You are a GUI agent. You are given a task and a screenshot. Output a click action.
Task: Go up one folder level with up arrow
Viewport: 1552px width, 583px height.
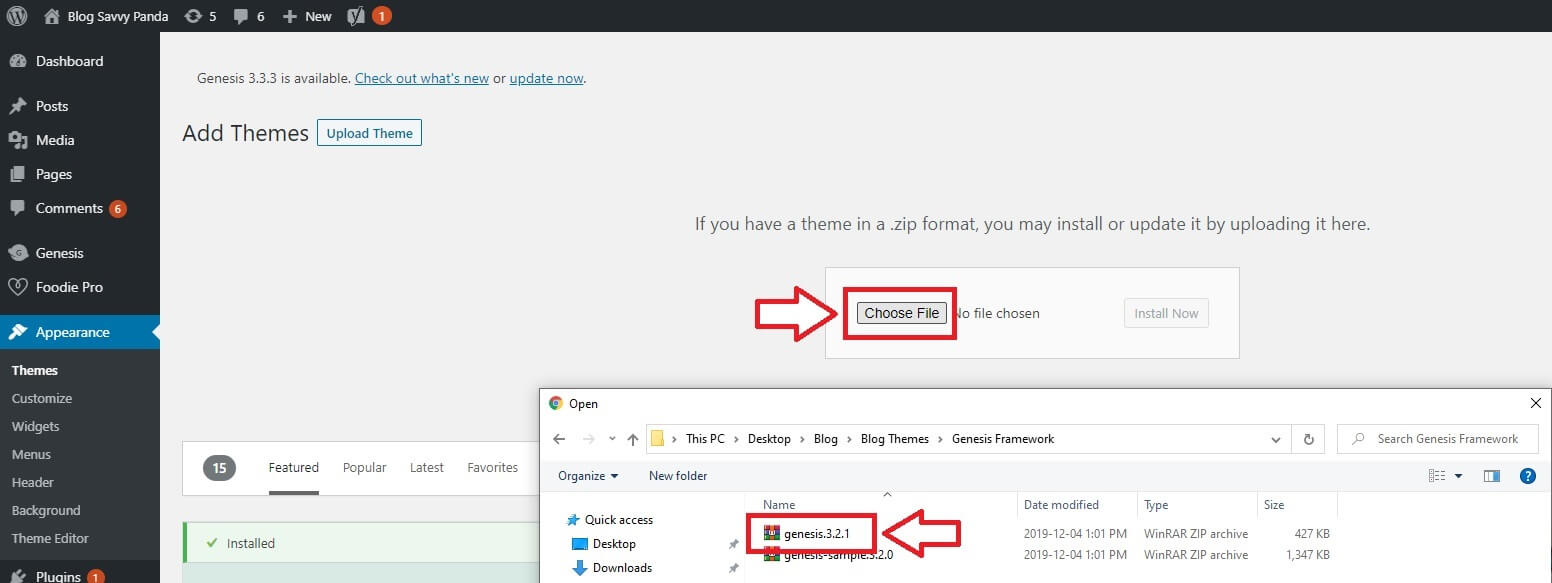pyautogui.click(x=632, y=439)
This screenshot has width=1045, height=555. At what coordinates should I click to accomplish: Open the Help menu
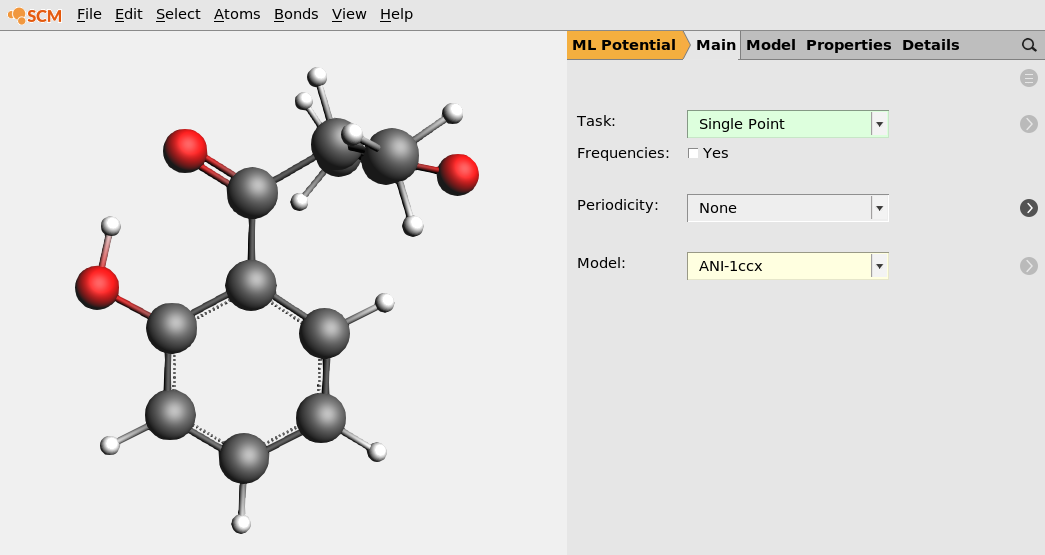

□ □ □ □ □ □ □

● TASK DESCRIPTION
Go through the records above. Copy each line in which the string "screenshot" appears.

● EXERCISE RESULT
You are a GUI agent. You are given a task and a screenshot. Output a click action.
This screenshot has width=1045, height=555. At what coordinates should I click to accomplish: Open the Help menu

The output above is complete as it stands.